**Records supplied:**
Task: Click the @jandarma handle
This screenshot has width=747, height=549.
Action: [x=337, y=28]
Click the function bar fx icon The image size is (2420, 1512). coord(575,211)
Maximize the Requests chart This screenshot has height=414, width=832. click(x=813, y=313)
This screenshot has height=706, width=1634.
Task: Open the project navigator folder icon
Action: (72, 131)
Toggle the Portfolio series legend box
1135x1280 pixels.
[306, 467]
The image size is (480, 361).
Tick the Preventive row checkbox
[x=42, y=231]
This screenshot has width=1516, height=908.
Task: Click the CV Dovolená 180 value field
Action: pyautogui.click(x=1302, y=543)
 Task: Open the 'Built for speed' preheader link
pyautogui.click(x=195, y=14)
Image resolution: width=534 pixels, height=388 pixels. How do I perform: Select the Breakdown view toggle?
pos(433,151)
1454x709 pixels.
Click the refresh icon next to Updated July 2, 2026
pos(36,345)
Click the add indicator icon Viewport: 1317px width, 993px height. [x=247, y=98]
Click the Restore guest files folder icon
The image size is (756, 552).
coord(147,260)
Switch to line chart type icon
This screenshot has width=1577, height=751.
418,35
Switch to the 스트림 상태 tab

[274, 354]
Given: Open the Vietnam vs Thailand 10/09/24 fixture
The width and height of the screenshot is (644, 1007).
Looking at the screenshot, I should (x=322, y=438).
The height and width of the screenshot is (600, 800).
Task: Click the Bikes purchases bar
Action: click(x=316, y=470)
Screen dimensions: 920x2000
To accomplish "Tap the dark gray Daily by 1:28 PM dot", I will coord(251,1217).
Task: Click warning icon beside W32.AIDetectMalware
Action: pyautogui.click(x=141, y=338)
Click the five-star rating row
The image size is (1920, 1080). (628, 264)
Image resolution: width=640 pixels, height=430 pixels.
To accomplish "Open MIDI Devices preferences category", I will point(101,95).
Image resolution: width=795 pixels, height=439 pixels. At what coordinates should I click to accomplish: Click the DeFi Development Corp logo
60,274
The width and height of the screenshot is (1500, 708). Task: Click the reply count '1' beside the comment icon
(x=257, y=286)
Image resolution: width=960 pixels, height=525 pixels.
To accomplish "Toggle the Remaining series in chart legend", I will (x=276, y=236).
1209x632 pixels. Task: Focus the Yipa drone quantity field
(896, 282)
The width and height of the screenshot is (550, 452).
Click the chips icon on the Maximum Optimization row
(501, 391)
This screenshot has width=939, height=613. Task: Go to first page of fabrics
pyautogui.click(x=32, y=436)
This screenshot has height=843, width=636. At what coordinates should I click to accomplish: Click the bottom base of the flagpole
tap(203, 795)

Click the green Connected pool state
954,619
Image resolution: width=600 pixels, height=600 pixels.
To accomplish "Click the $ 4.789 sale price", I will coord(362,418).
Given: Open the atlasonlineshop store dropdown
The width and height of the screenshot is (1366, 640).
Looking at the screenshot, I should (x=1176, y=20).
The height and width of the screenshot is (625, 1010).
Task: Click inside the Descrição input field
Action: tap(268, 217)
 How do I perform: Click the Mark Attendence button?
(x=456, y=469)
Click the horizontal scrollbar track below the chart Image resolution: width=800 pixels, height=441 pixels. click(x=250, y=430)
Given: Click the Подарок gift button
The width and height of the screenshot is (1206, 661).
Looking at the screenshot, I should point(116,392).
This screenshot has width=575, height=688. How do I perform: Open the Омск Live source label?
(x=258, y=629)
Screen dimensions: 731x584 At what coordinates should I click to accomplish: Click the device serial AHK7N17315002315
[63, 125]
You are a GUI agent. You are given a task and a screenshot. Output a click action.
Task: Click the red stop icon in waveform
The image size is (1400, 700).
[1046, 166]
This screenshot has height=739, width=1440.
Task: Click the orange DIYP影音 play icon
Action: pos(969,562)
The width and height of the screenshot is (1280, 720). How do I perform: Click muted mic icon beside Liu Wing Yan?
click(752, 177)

**Task description:** Retype exactly the lines of the data above that fall between the line with "Click the Restore guest files folder icon" and the line with "Screen dimensions: 920x2000", inclusive, and add nothing.

**Answer to this task:**
Click the Restore guest files folder icon
The image size is (756, 552).
coord(147,260)
Switch to line chart type icon
This screenshot has width=1577, height=751.
418,35
Switch to the 스트림 상태 tab

[274, 354]
Given: Open the Vietnam vs Thailand 10/09/24 fixture
The width and height of the screenshot is (644, 1007).
Looking at the screenshot, I should (x=322, y=438).
The height and width of the screenshot is (600, 800).
Task: Click the Bikes purchases bar
Action: click(x=316, y=470)
Screen dimensions: 920x2000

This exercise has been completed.